そこは車椅子をだし入れするために車幅が広くとってある。

また、雨が降った時のために、出入り口に近いところに設けてある。

そこに正々と停めている健常者がいることが、ほぼ定常化している。

そうやっていて、こころに何も感じないのかとふと疑問に思うことがある。

きょうは、その駐車スペースの傍らにある歩道に、

しかも点字ブロックがある部分に車を停めている光景を見た。

その車から母親と子供が二人降りてきた。父親は待ちの状態。

不思議だった。
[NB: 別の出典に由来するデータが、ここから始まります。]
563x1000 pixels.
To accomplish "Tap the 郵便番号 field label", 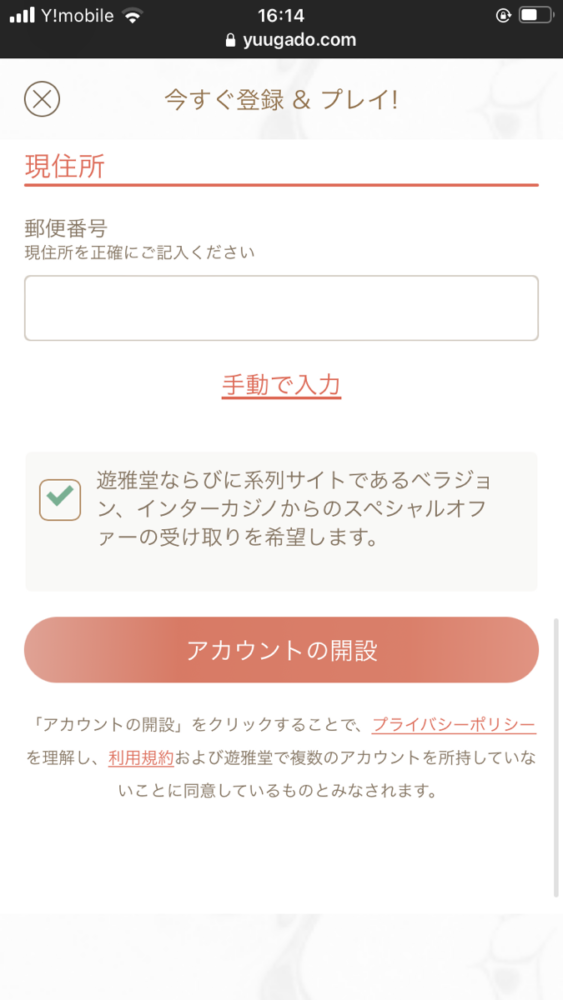I will tap(66, 228).
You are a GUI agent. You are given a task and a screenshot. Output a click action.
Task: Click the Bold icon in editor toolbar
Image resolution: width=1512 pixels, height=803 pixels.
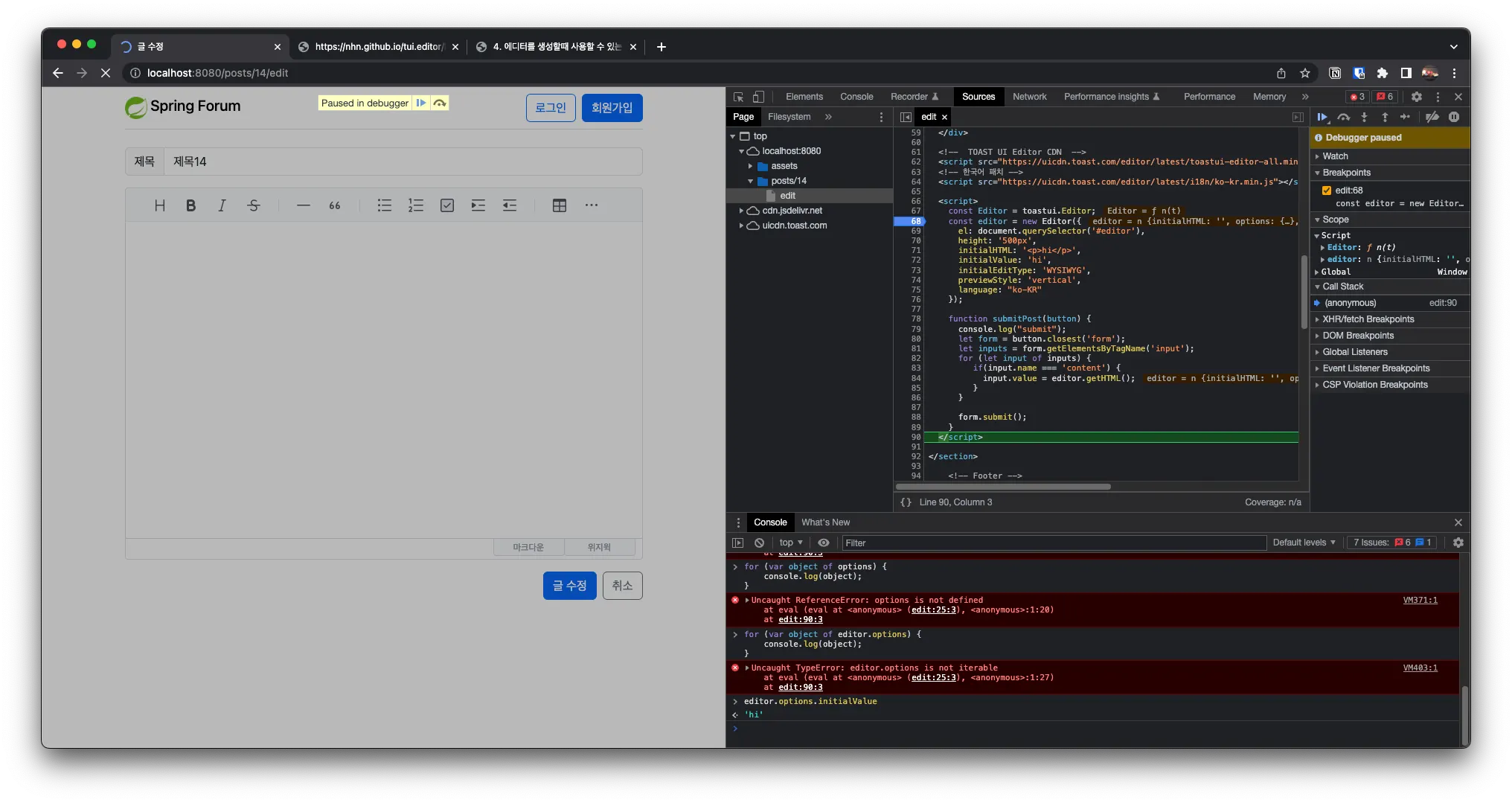point(190,205)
子供が「ここに停めてもいいの」と尋ねられたら、

ふたりの親は子供にどう説明するのだろう?

もちろん、少し離れたところには、空きの駐車枠があるのにだ。

悪いと思えとは言わない、これは気遣いの問題だ。

こんな両親に育てられたら、子供はどんな大人になっていくのか、

そのうつし絵のようになるのは間違いない。

例えば、他の街に行って、同じような光景を見たとき、

第一印象として、その街のモラルの低さを感じてしまう。

そして、二度と訪れたくないと思うだろう。

街で生活するということは、街のモラルを作っているということだ。

おそらく、そういう輩は、自分や自分の家族が障害者にならないと、

その駐車スペースや点字ブロックの本当の意味がわからないと思う。

それは、とてもとてもかわいそうなことだと思う。

そんな心の輩に育てられる子供はもっとかわいそうだ。

思いやり、気遣い、助け合い。

もう死語になってしまっているこんな言葉の意味を、

考え直さないといけないような気がする。